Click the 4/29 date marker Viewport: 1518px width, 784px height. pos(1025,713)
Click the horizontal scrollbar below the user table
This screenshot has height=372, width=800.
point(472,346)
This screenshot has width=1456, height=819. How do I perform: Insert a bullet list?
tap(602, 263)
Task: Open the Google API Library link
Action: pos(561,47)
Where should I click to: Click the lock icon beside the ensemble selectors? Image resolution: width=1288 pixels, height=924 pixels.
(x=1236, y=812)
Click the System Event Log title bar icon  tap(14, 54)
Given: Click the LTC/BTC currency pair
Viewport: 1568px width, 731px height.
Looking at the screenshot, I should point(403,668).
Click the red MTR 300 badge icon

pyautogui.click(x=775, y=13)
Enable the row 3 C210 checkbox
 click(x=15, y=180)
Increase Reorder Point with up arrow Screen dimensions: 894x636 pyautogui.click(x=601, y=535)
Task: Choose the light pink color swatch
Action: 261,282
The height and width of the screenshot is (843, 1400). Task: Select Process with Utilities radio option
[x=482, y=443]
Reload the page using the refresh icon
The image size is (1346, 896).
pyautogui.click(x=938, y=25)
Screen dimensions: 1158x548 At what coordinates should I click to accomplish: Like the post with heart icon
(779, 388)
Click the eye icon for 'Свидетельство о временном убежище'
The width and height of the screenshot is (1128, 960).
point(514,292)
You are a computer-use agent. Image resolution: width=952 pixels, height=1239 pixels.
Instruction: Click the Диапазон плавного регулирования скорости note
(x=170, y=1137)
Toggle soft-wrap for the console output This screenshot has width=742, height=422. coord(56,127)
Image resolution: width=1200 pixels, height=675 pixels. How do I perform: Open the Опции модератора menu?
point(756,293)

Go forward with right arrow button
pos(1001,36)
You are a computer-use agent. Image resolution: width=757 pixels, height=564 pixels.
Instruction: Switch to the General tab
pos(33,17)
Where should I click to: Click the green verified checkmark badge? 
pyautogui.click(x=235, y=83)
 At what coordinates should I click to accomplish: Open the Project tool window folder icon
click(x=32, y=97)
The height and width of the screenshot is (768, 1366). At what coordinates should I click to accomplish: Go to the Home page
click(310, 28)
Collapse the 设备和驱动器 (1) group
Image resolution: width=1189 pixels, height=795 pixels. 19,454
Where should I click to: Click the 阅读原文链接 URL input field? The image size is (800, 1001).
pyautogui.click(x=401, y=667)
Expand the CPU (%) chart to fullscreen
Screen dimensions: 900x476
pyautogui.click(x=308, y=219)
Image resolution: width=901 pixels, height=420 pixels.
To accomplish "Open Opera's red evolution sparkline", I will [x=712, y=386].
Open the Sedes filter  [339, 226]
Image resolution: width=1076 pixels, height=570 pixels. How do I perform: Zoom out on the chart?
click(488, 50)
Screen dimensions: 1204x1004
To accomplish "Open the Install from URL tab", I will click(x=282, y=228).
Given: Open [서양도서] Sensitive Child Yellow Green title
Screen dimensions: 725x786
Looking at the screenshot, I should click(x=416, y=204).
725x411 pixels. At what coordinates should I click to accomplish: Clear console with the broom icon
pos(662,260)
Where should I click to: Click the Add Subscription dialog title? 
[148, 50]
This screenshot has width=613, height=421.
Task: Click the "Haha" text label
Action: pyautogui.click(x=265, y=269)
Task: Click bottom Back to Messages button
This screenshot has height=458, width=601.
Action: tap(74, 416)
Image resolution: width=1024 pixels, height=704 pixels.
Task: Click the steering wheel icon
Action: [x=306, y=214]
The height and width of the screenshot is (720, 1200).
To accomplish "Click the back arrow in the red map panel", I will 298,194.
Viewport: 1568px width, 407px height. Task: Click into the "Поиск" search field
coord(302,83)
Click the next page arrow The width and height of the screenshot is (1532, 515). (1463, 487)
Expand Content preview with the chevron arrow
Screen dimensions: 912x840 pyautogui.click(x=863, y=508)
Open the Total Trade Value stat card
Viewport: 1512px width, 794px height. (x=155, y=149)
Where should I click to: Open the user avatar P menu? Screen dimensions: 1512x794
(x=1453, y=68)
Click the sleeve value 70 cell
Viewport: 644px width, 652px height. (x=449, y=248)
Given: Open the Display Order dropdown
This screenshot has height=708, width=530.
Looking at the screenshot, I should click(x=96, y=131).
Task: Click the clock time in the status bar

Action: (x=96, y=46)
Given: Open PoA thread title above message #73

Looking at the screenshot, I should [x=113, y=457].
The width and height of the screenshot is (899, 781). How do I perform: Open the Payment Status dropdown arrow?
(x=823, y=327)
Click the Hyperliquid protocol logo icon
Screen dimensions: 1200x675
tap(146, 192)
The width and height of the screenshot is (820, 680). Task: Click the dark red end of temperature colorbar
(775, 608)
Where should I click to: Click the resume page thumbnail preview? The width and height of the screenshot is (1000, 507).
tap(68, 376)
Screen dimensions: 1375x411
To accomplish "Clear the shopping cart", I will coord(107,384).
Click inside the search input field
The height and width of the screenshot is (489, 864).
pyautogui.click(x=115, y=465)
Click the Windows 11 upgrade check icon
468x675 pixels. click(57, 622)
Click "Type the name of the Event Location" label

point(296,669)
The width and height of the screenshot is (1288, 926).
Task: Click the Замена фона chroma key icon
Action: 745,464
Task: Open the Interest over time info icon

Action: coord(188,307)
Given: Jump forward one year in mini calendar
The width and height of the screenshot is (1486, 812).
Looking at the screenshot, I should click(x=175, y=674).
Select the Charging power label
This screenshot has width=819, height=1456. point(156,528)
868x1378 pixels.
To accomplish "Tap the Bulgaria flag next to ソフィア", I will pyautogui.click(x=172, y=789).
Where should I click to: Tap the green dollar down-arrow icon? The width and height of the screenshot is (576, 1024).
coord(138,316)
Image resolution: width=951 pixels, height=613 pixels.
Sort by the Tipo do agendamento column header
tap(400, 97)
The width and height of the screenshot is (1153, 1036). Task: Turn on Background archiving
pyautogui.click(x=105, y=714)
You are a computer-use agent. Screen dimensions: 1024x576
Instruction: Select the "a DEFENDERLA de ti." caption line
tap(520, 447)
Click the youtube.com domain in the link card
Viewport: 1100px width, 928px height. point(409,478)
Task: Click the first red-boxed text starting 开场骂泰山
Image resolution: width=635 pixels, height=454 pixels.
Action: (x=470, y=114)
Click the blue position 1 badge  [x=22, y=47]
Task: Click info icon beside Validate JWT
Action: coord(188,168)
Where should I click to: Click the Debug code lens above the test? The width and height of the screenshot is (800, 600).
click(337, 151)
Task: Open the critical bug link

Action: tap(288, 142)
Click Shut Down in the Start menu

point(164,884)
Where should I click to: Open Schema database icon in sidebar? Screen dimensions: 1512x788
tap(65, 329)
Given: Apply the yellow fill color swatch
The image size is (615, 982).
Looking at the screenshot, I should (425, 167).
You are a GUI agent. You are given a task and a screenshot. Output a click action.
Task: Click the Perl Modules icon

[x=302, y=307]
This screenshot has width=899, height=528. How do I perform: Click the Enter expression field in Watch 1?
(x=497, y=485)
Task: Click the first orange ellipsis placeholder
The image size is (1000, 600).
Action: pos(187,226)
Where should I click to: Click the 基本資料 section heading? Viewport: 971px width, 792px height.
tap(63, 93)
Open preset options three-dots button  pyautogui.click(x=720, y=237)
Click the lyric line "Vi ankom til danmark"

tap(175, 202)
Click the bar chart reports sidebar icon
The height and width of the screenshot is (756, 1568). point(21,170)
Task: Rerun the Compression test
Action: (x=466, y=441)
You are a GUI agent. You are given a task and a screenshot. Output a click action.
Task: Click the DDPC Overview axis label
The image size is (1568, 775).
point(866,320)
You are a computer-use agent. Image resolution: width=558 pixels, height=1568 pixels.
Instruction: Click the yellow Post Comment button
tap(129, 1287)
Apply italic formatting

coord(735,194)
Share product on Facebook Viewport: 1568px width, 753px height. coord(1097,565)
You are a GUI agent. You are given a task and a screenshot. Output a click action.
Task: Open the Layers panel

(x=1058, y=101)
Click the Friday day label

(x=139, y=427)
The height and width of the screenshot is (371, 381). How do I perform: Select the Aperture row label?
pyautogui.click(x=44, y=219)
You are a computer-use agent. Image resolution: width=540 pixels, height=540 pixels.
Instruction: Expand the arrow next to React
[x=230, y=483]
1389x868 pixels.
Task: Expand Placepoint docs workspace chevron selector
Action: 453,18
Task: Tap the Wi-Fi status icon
****************************************
■ Short exercise:
Rewrite the records as a numbered list, beginning with the first line and continuing through the line that contains "point(472,346)", including both. Omit any blank lines.

■ Task response:
1. Click the 4/29 date marker Viewport: 1518px width, 784px height. pos(1025,713)
2. Click the horizontal scrollbar below the user table
3. This screenshot has height=372, width=800.
4. point(472,346)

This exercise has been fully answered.